Although President Bush has called for a manned mission to Mars, Mackenzie believes big bureaucracies might never get the job done right.
"It's better to have lots of groups out there, all trying things," Mackenzie says.
Indeed, space is no longer solely the province of earnest astronauts with crew cuts and government-issued uniforms.
Space tourism is on the verge of becoming big business. Space Adventures Ltd. of Arlington, Virginia, has brokered $20 million trips for the wealthy on Russian rockets and is taking deposits for $100 million fly-bys of the far side of the moon. For a lot less money, you can sign up for a quick blast into zero gravity.
But in comparison, 4Frontiers' ultimate goal of an extended stay on Mars would be off-the-charts extreme.
It would take months to get there. Once there, you couldn't kick off your shoes and dig your toes into the sand. Life would transpire in an enclosed space with pumped-in air (unless Martian settlers could pull off the even more speculative feat of "terraforming" the planet by changing its toxic atmosphere.) Venturing outside would require sealed suits.
To begin, 4Frontiers plans to gather patents and engineering ideas that would enable a small crew to land on Mars with home-building materials and the manufacturing capability to keep adding on.
The hot topics would include ways to miniaturize key industrial processes -- like making plastic or steel -- and methods for exploiting Martian resources, such as the carbon dioxide in the atmosphere, iron in the dirt or the water bound up in Martian ice.
As the company gains expertise, it expects to sell consulting services to aerospace companies or NASA. It envisions getting work designing Mars sets for movies and Mars rides for amusement parks.
Meanwhile, it plans to construct a mock-up of its Mars home and begin selling tickets to it by 2007. Potential sites in Colorado, Florida and New Mexico are being considered.
The company's business plan estimates these varied projects would bring in $34 million in revenue in 2010 -- including $7 million in gate receipts at the tourist site.
Profits before taxes, depreciation and amortization are forecast at $1.4 million as early as next year, and $29.7 million in 2010.
Even if that flies, then what?
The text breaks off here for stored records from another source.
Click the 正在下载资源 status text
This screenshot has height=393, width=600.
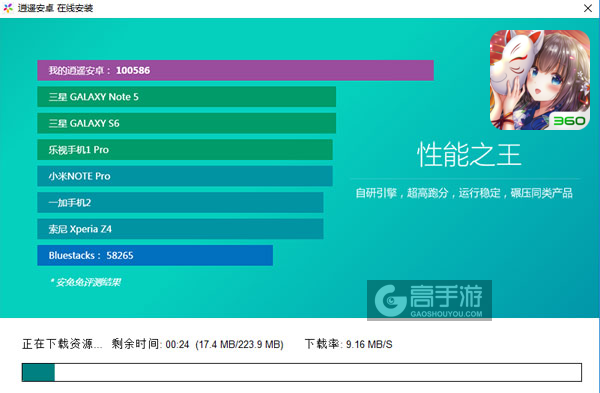(x=62, y=344)
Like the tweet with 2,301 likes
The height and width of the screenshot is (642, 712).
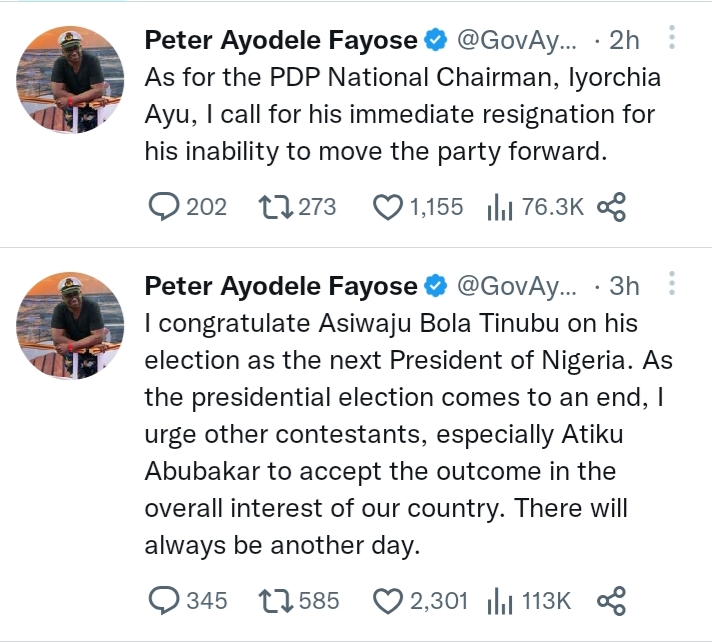387,601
A $34 million company probably isn't in a great position to begin launching rockets.
Homnick says 4Frontiers would probably "stay incremental" through the early 2010s, perhaps getting involved in robotic surveys of Mars or asteroid mining.
However, projects like that -- and perhaps even settling Mars might require some clarity in space law.
The 1967 Outer Space Treaty declared that the "exploration and use" of outer space and celestial bodies "shall be carried out for the benefit and in the interest of all countries." While that's not exactly the traditional language of private enterprise, some space scholars say it leaves room for commercial projects.
(A 1979 Moon Treaty was more explicit, holding that bodies in the solar system should not become the property of any nation, organization or person. But most countries, including the United States, China and Russia, never ratified it.)
Considering all the possible complications, Mackenzie says 4Frontiers' real success might come simply from getting the public pumped about living on Mars. In turn, that could make Washington eager to fund a settlement.
Even if that doesn't happen, he is sure that people eventually will live on Mars -- and perhaps scores of other places in space.
"It's a question of when," he says. "I really hope we get started before we have an economic decline that delays it. I'd really hate to have something like the Great Depression, or the Dark Ages that lasted several hundred years, delay getting into space."